Records supplied –
***

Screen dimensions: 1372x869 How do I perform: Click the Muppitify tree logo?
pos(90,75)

***

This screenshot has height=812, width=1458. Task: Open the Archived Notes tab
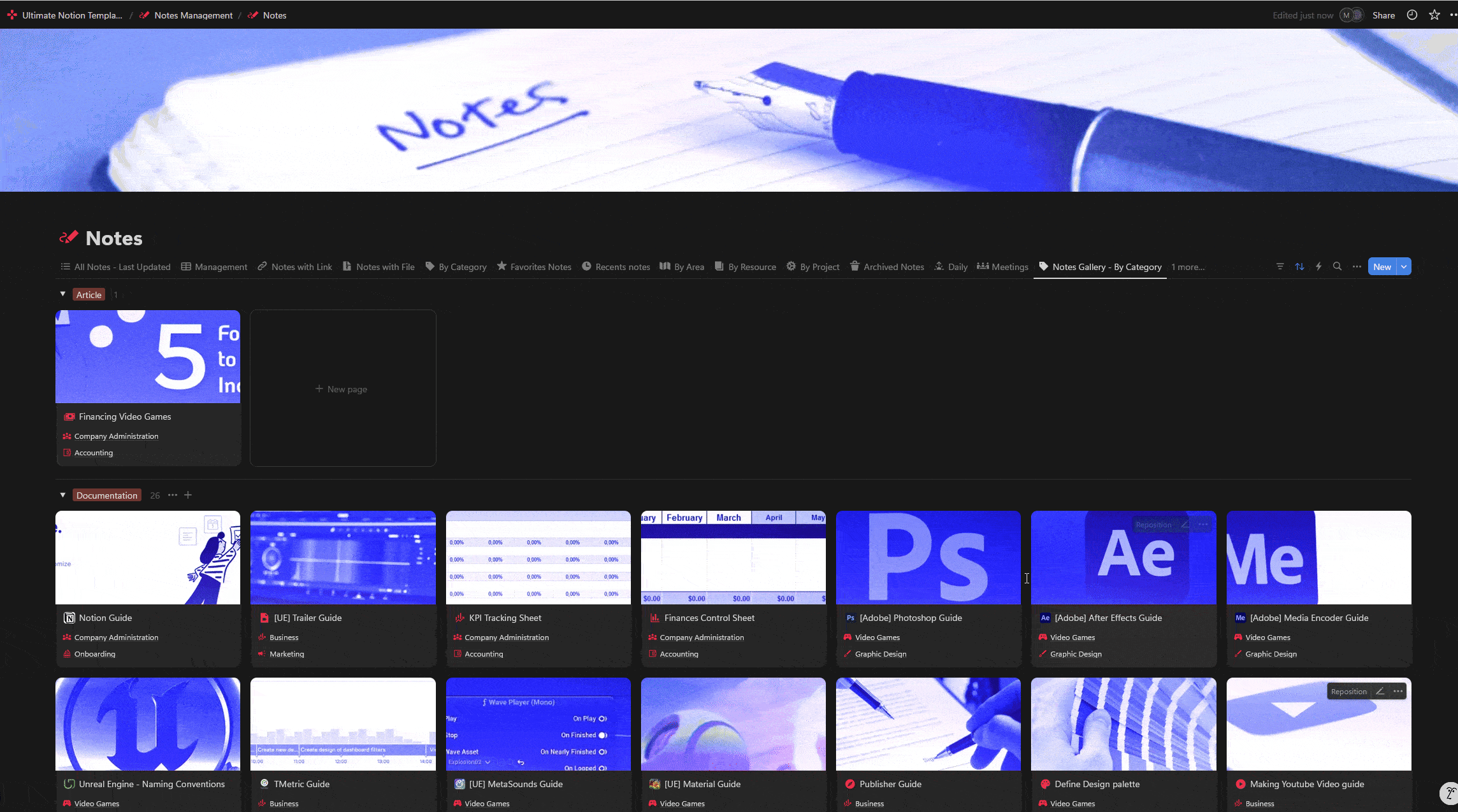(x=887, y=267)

***

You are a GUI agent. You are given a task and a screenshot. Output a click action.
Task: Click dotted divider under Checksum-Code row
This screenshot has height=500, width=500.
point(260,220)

***

Reformat the lines as a Markdown table with the columns Row and Line text. Begin at the line that has "You are a GUI" and stop after the one that has "point(260,220)", numbering each row and omitting any blank lines.

| Row | Line text |
|---|---|
| 1 | You are a GUI agent. You are given a task and a screenshot. Output a click action. |
| 2 | Task: Click dotted divider under Checksum-Code row |
| 3 | This screenshot has height=500, width=500. |
| 4 | point(260,220) |